> Selected text

┌──

You're right Ben. Listen 93Stratos, misleading people on spots is not OK. You are welcome to leave the location out of the report, but lying about a report is not what this site is about. This site is about accurate reports and helping your fellow angler. 

It especially ticks people (me) off when you say you are catching them in areas that you probably have never been, but others (me) fish regularly. I know where you caught the fish, and I know how you got back there. Don't be a jerk about it. Keep spots to yourself. Share techniques. Share times and temps. Don't lie. You never know who might blab about "your" spot if you tick 'em off.

No hard feelings, I know this is a different forum than CR...just takes some getting used to


----------



## Dovans (Nov 15, 2011)

I probably should know this, but what is "CR".


----------



## acklac7 (May 31, 2004)

Calm down guys, me and fishslim have been joking for years about hitting Hoover, when in fact neither of us hit it on a regular basis, sort of an inside joke here I guess. Stratos was just trying to play along, he wasn't seriously trying to mislead anyone. Personally I was going to say "A local flow" but whatever.


----------



## 93stratosfishnski (Aug 25, 2011)

I guess I'm still a newb at this guys, the first time i mentioned a spot that i actually caught them it got raped so bad you couldnt fish it for 2 weeks... 5 months ago i hadnt even caught my first saugeye and ive lucky enough to be shown the ropes by some good guys around here.. pissing people off was never my goal.. ill let the pictures speak for themselves next time and leave the Bs outta it.. anyone wants to discuss it further call it text me. 614-256-4040 Derek


----------



## acklac7 (May 31, 2004)

└──

> Aim of the task
According to the fishing forum thread, what does the first post say the site is about?

Extracted records

┌──

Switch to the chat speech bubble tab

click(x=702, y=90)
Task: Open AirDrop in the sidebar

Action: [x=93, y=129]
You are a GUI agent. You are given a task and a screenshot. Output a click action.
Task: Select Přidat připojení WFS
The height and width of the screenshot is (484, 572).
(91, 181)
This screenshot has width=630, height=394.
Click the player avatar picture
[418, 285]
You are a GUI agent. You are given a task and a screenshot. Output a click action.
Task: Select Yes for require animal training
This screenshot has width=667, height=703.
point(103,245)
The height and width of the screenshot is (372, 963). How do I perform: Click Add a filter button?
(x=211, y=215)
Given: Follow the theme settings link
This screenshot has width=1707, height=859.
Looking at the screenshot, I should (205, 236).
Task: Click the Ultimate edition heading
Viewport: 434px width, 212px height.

└──

> The solution
Accurate reports and helping your fellow angler.